Lets Not Bring The iPod Back
Across the internet, but most likely not in real life, we see people wanting to ‘bring back the iPod,’ a time when you were not bombarded with notifications and didn’t have a time-sucking smartphone. Let me explain why this is ridiculous. First of all, smartphones had been around since the 1990s, with PDAs springing up around the same time, cellphones gaining popularity, and Apple making MP3 players popular with the iPod in the early 2000s. If you wanted the capability of a modern phone in 2005, you would need to carry around two or three devices. The modern smartphone just combines those devices into one.

Sure, it may feel nostalgic to watch an old movie like Sleepover or The Clique and see the kids hanging out with each other and using dedicated pieces of tech. But if you are actually a music fan, it is far more affordable to be one today than it ever was in human history. And if you truly feel distracted by your phone, companies are not offset by some weird guilt and smart capitalism. Let’s look at a popular phone category from the era that people love so much: the music phone. These were phones that allowed you to play music and make calls, and yet the social psyche was not affected. People were not whining with nostalgia on the internet about wanting the return of the MP3 player. The reason phone companies sell millions of phones every year is not because you cannot buy a flip phone, an MP3 player, and a camcorder — it’s because nobody wants to. It is also very expensive to live that way in 2026.

Directions:
- a) Rewrite the stretch of the iPod essay from "Lets Not Bring" through "devices into one.", switching "iPod" to "Walkman".
- b) Continue the iPod essay from its last sentence.

Source information:

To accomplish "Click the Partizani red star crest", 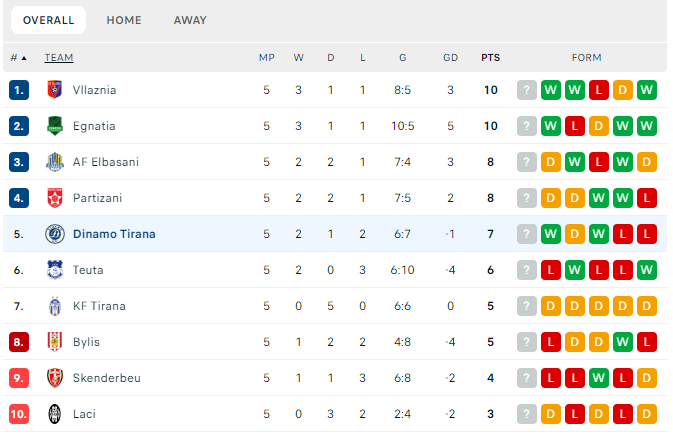I will point(55,198).
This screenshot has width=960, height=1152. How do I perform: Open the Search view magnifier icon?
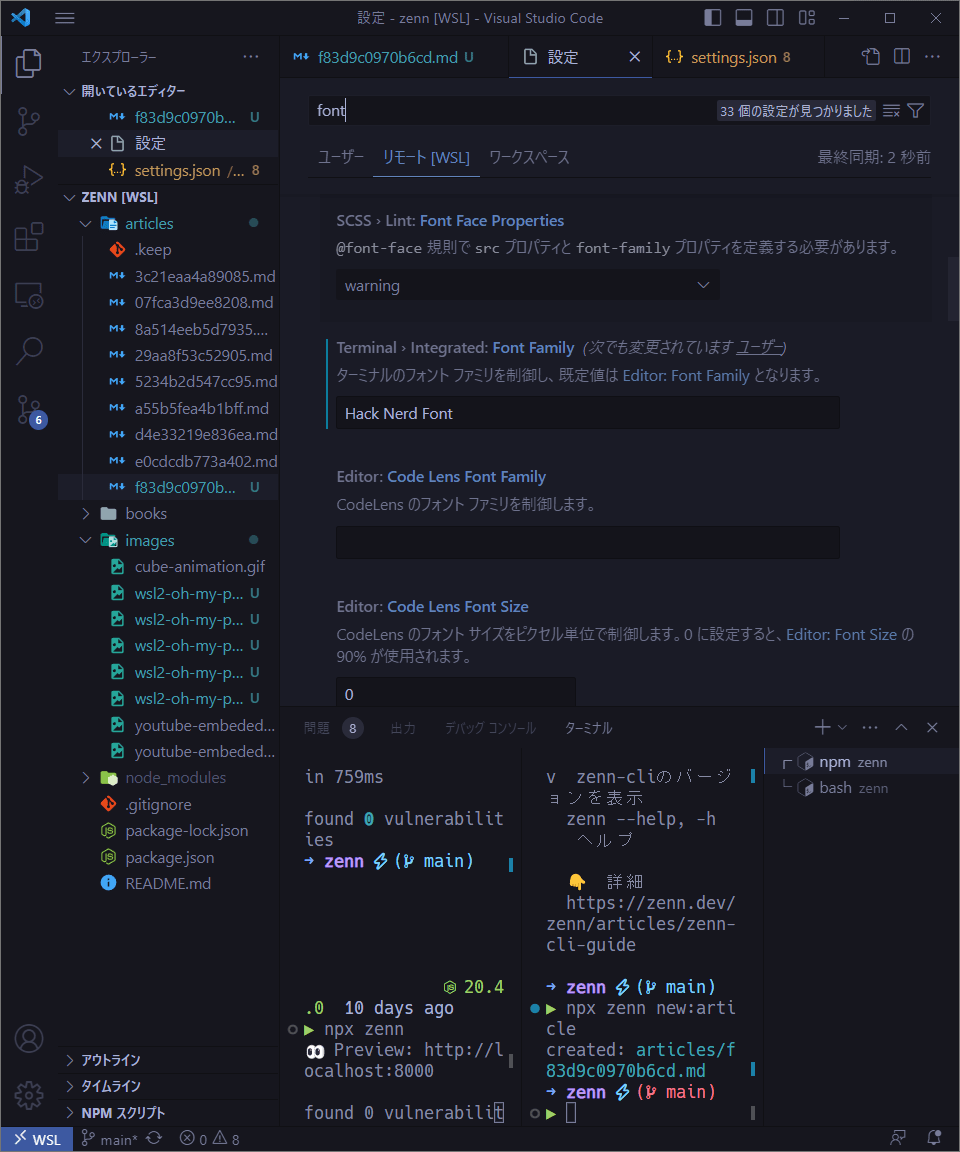[29, 350]
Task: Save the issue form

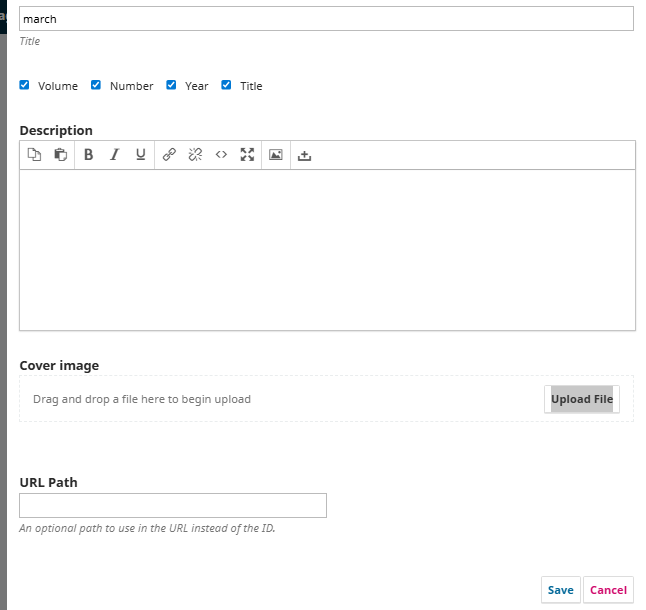Action: point(560,590)
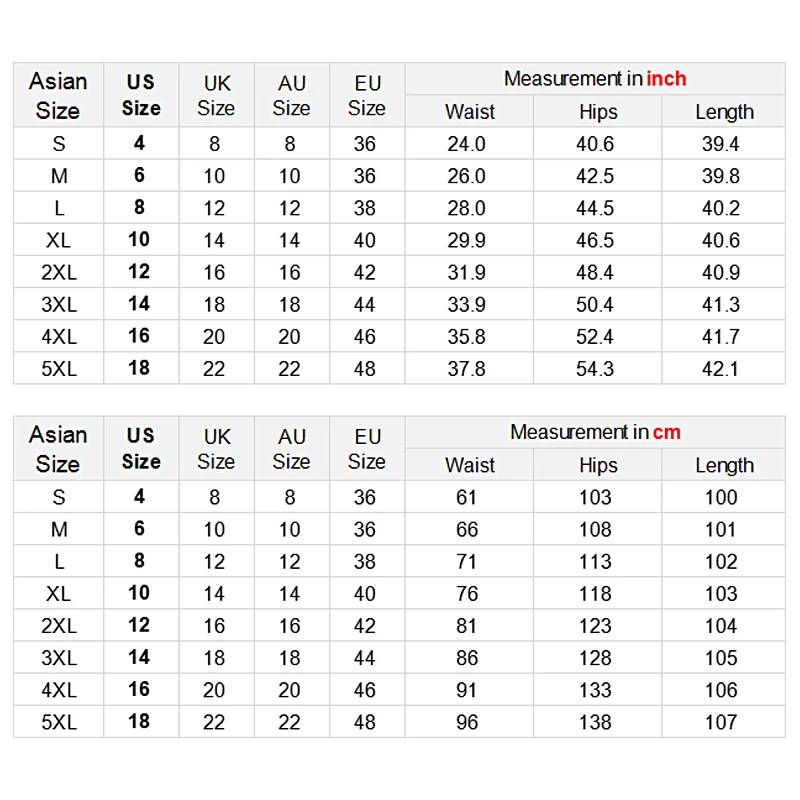
Task: Select the 2XL row label in the cm table
Action: click(58, 626)
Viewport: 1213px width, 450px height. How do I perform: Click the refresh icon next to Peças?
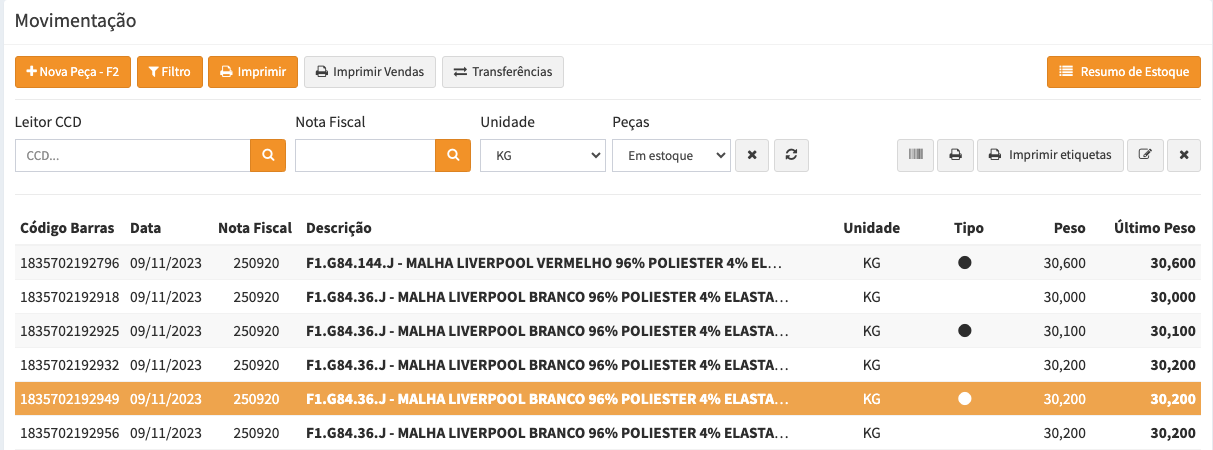click(x=790, y=155)

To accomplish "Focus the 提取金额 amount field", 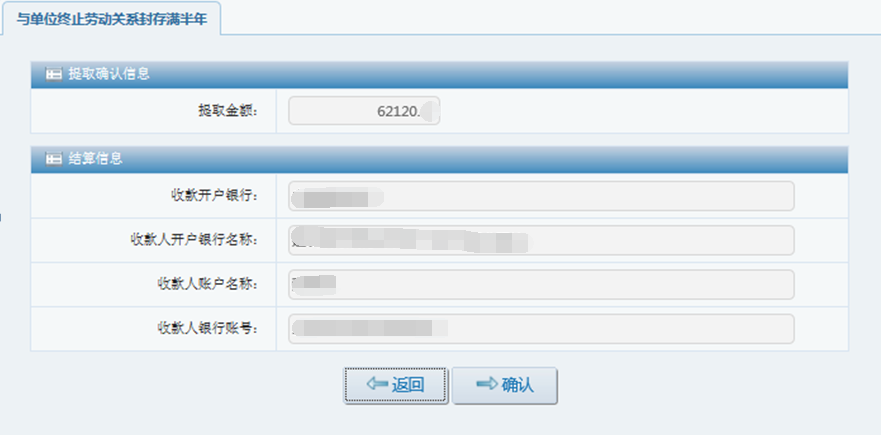I will [x=364, y=111].
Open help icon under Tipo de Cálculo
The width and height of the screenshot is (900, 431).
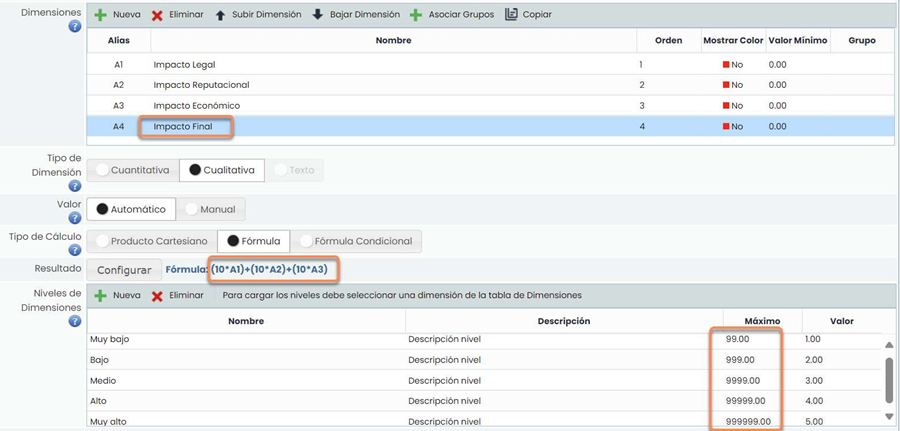point(74,251)
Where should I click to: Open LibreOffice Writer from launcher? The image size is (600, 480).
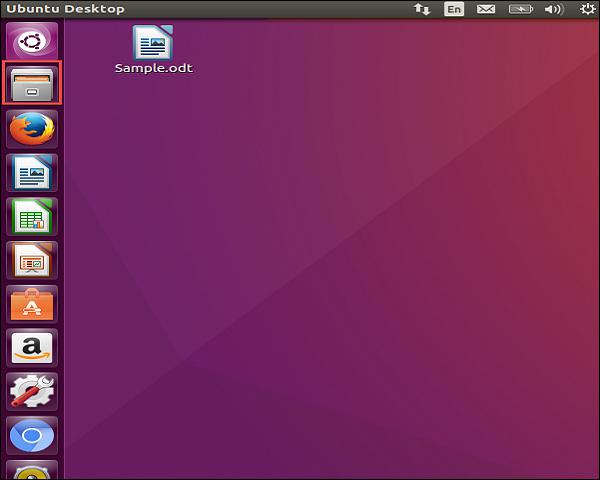(32, 172)
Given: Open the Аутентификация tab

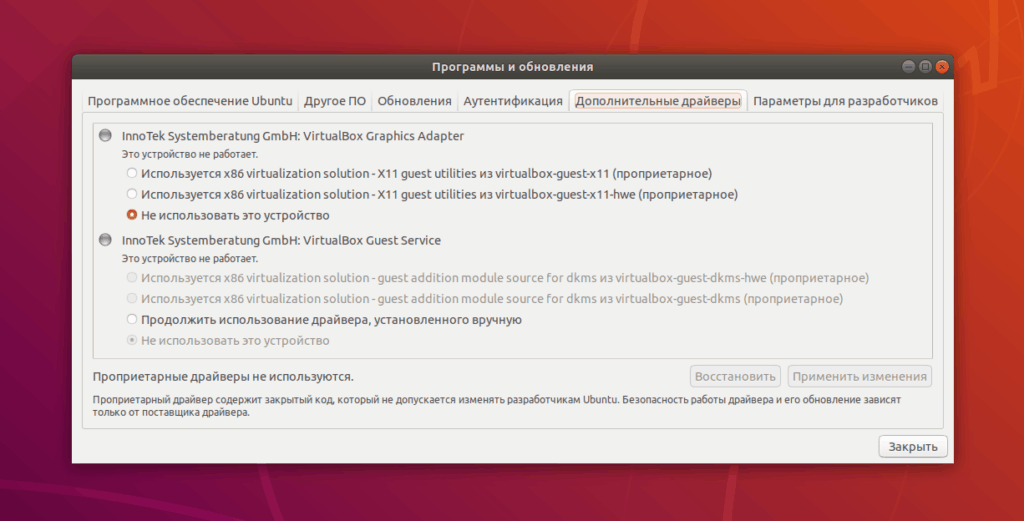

Activity answers:
- a)
Lets Not Bring The Walkman Back
Across the internet, but most likely not in real life, we see people wanting to ‘bring back the Walkman,’ a time when you were not bombarded with notifications and didn’t have a time-sucking smartphone. Let me explain why this is ridiculous. First of all, smartphones had been around since the 1990s, with PDAs springing up around the same time, cellphones gaining popularity, and Apple making MP3 players popular with the Walkman in the early 2000s. If you wanted the capability of a modern phone in 2005, you would need to carry around two or three devices. The modern smartphone just combines those devices into one.

- b)
Let’s compare the cost of buying an album on iTunes in 2005 to listening to music now in 2026. In 2005, one album cost $9.99 on iTunes. On Spotify, an album is free. If you wanted to listen to more songs than just that album, you would have to pay $9.99 again. Spotify is free, but if you pay for Premium, it costs $12.99 a month, meaning that to break even with an iTunes album, you would only need to listen to 15.6 albums a year, or a little under one an a half a month.

Now yes, iTunes MP3s are owned, but on smartphones today you can still buy and own MP3s. The smartphone offers the choice to buy MP3s or stream them. This outrage is just virtue signaling and nostalgia that is going to stifle innovation. We have real problems with smartphones , I agree people should not spend hours a day watching social media, but the solution is not to pick your favorite 2000s movie and look at the tech being used in it. The solution is not to ‘bring back the flip phone.’ The solution is to bring back and create more iconic software: yes, AI chatbots, but more interesting things as well. Things that will use the full might and power of the phone’s chip — better reading and book discovery software, an offline encyclopedia, an offline version of CapCut without the endless Chinese slop. Things that will improve your life and not make it worse. God bless and Tech Talk To You Later!!!